Antique Tractor Pull in Boerne, Halloween Day from 10:00 – 4:00. Tri-County Tractor Pullers Assn of Rio Medina will hold a tractor pull behind the red barn at the Agricultural Heritage Museum. There will be approximately 50 Farmall & John Deere tractors participating in the event. Enjoy a guided tour of the museum while you are there. You won’t want to miss the Blacksmiths either!

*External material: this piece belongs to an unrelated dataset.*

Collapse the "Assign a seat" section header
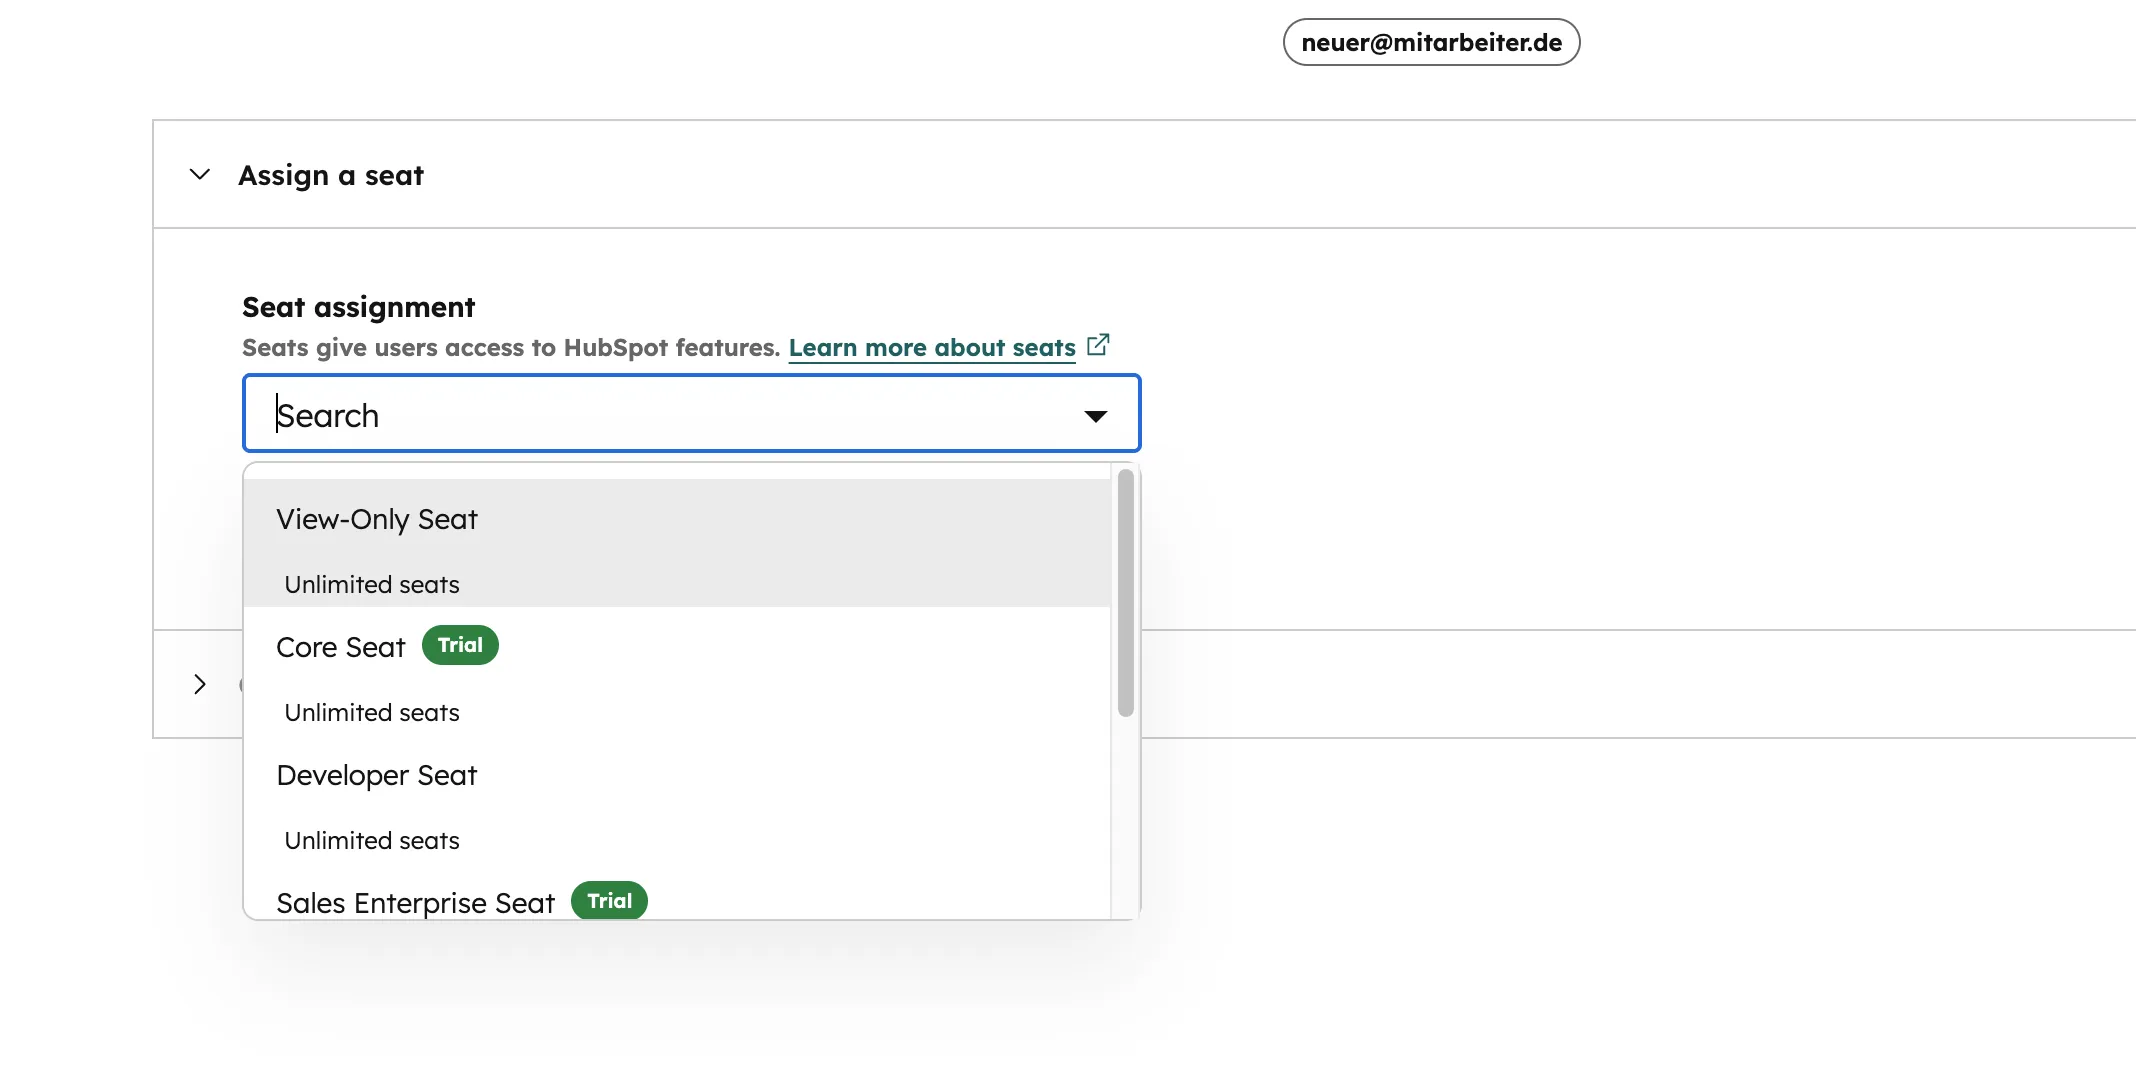2136x1068 pixels. [x=330, y=175]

10th Annual Halloween Costume Ball at the 11th St. Cowboy Bar in Bandera. Don’t come as a cowboy unless you are one!

Yesterday’s News

1862    During the Civil War Texas contributed two regiments and two battalions of cavalry to the federal army. A total of 1,915 men from Texas served the Union… Until September 1863 the First Texas Cavalry was assigned to the defense of New Orleans. During that time two companies were sent to Galveston but did not land due to the Confederate capture of that city in January 1863… The regiment  embarked on October 23 as part of the Rio Grande expedition, landing on the south Texas coast on November 2 and occupying Brownsville four days later.


1909    Fred Lowery, the “king of whistlers,” was born in Palestine, Texas, on November 2, 1909, the son of William and Mary (White) Lowery. He lost his eyesight before he was two years old. His whistling career began with the encouragement of his piano teacher, Peggy Richter, and a bird imitator named Ernest Nichols. They brought him to Chicago where he took acting lessons and had his first spot on a radio show, the Farm and Home Hour. He pursued the whistling career, moving to New York, where he joined the Vincent Lopez orchestra. Lowery performed with many stars, including Bing Crosby, Mary Pickford, and Jack Dempsey. Lowery died at home in Jacksonville on December 11, 1984, and was survived by his wife and son.